Do you have any idea how much I LOVE Stouffer's french bread pizza? Put a couple of those puppies in the oven and introduce yourself to heaven.
I do NOT love, however, their large-portioned sized meals with a green box that proclaims, "large, satisfying size." What's up with the sexual innuendo? Whatever.
When I was a child, my mom made many attempts at broadening our culinary horizons. Mind you, my father's idea of high cultured consumables was Old Milwaukee Light. Mine was taco salad (with lots of Fritos), while my brother was at least smart enough to eat whatever green shit was put in front of him. I, on the other hand, would sulk and sit there for what seemed like hours. Which made it even worse as the food got cold. If it was something meaty but disgusting like liver, I could just feed it to Kimba under the table. But even HE wouldn't eat broccoli or cauliflower.
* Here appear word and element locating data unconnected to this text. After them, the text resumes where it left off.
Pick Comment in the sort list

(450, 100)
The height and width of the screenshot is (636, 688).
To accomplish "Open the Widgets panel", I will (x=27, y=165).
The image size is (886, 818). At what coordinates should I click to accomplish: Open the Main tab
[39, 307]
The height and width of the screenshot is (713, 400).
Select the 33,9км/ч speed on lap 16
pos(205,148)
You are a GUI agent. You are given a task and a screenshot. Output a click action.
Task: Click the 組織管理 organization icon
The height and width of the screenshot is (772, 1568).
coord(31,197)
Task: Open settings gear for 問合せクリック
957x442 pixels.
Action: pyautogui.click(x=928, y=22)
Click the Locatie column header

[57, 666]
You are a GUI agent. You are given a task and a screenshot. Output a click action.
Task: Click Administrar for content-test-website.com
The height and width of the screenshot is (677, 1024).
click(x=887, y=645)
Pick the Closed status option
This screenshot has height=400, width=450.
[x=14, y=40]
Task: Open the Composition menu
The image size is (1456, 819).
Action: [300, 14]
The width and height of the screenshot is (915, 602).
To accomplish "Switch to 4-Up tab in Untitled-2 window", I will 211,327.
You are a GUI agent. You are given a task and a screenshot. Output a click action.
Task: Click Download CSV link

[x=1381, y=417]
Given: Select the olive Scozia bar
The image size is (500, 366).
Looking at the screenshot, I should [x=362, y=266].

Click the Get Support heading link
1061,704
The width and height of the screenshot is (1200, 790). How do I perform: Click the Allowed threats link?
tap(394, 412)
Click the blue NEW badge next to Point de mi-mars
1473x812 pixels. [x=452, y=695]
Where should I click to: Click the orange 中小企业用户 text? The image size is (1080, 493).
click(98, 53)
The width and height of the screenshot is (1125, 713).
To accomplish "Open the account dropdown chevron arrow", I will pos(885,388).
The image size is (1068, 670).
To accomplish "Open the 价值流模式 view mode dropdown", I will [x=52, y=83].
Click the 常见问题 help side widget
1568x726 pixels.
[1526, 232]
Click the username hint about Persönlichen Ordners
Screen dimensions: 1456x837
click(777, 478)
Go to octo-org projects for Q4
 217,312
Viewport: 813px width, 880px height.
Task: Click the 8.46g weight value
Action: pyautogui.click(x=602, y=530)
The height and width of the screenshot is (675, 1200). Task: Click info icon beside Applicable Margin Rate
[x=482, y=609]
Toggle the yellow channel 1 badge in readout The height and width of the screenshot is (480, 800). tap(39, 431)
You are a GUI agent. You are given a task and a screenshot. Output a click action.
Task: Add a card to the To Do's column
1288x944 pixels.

Eventually, if I wanted to leave the dinner table, I would have to eat it. Would have been much easier to get it out of the way and carry on. Hmmmmm....... is that a parable for my life?
Kimba was also involved in my many groundings. Apparently, mom never figured out that it didn't really do any good to send me to my room. I would sit there, pissed off for a few minutes, and then Kimba would knock on the door, like clockwork. God, I miss him.